Being interested in the history of science, I was delighted to read in Albert Einstein’s own words that astronomer E. Finlay Freundlich “was the first among fellow-scientists who has taken pains to put the [relativity] theory to the test.” But I was shocked to read Albert Einstein’s letter of May 2 1936, saying, “he was told explicitly that they did not want to hire Jews at Princeton [University].” On the other hand, as a survivor of the Holocaust, I was delighted to learn that an invitation from the Turkish government extracted dentistry professor Alfred Kantorowicz from nine months of concentration camp incarceration, that ENT specialist Karl Hellmann was able to yank his brother Bruno out of Buchenwald and bring him to safety in Turkey, and that pediatrician Albert Eckstein was influential in persuading ministers of Turkey’s government to let European Jews go through Turkey, thus saving over 20,000 Jews from extermination, including a train load of 233 souls that came out of Bergen-Belsen in July of 1944.
It is sad but true that when I contacted professionals teaching Holocaust history at the local schools, and colleges, as well as some of the rabbis who had given recent sermons on the subject, none had any knowledge whatsoever of Turkey’s role in saving so many intellectuals. Of the larger issue of Turkey and the Holocaust, they either had fragmentary knowledge (such as the sinking of the refugee ship Struma in the Black Sea with great loss of life), were grossly misinformed, negatively predisposed (particularly in the Struma incident), or all of the above.
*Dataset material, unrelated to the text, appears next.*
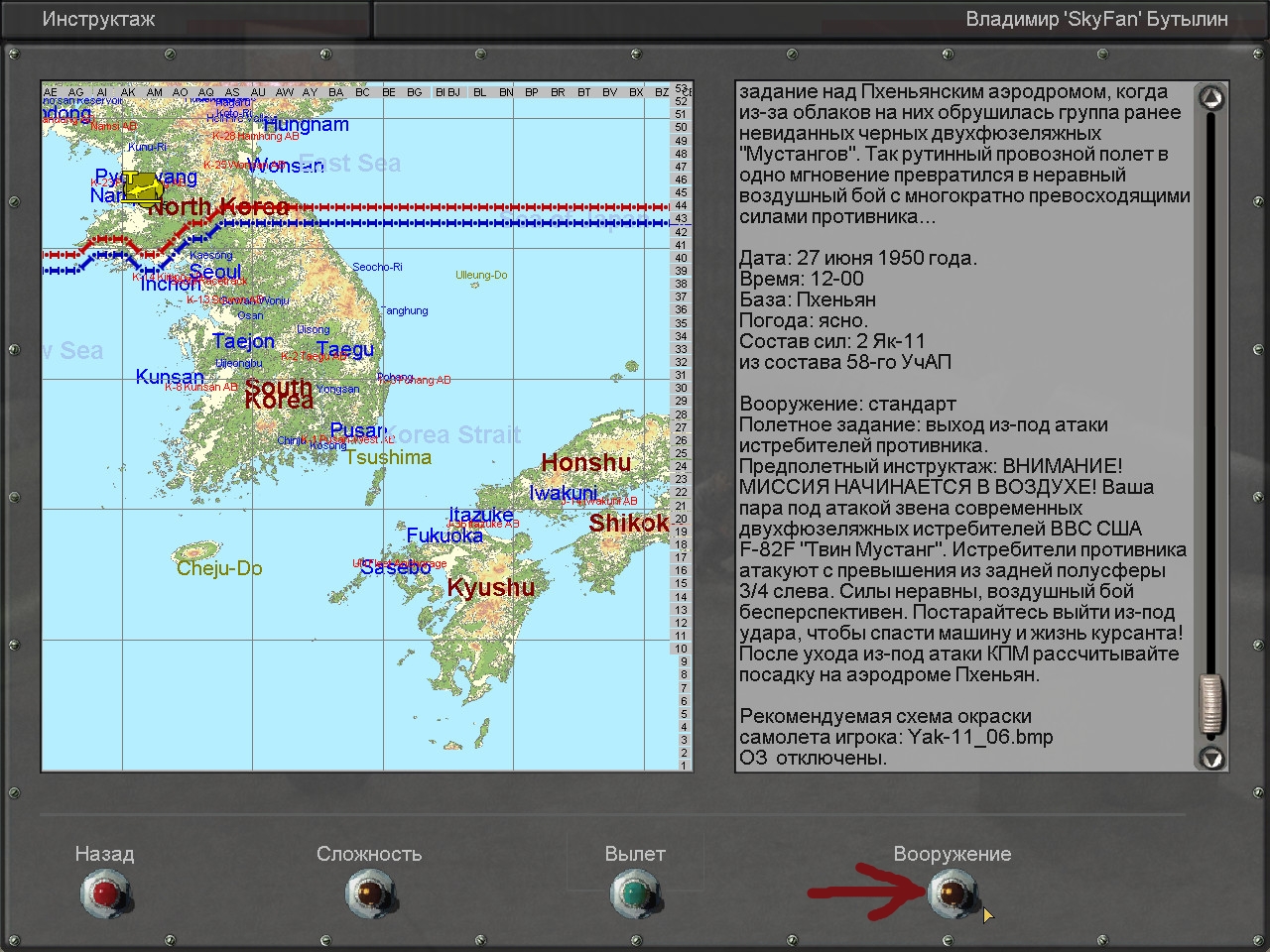Click the scroll up arrow of the briefing text

tap(1211, 98)
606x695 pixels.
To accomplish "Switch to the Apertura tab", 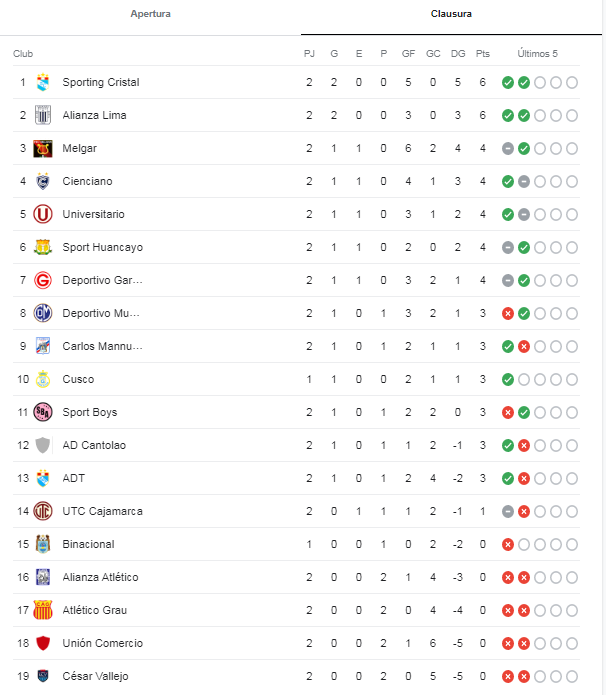I will point(150,14).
Likewise, each time I run into a Turkish intellectual, academic, or practicing physician, engineer, musician, artist, or lawyer, I can’t help but think about how profoundly their educations were influenced by their “German” professors.
But above all, I think of the men and women whose stories of enforced but life-saving exile are the very essence of this book. And, each time I read of a scientific or technological development affecting all of us, I can’t help but consider possible linkages back to the work of the émigrés in Turkey, their progeny, their students, and the ensuing generations of all of the above.
The work of these émigrés and their advancements, as well as the work they each inspired in their students and colleagues worldwide, boggles the imagination. Had that been lost, a whole range of disciplines would have certainly been impacted, some irreparably.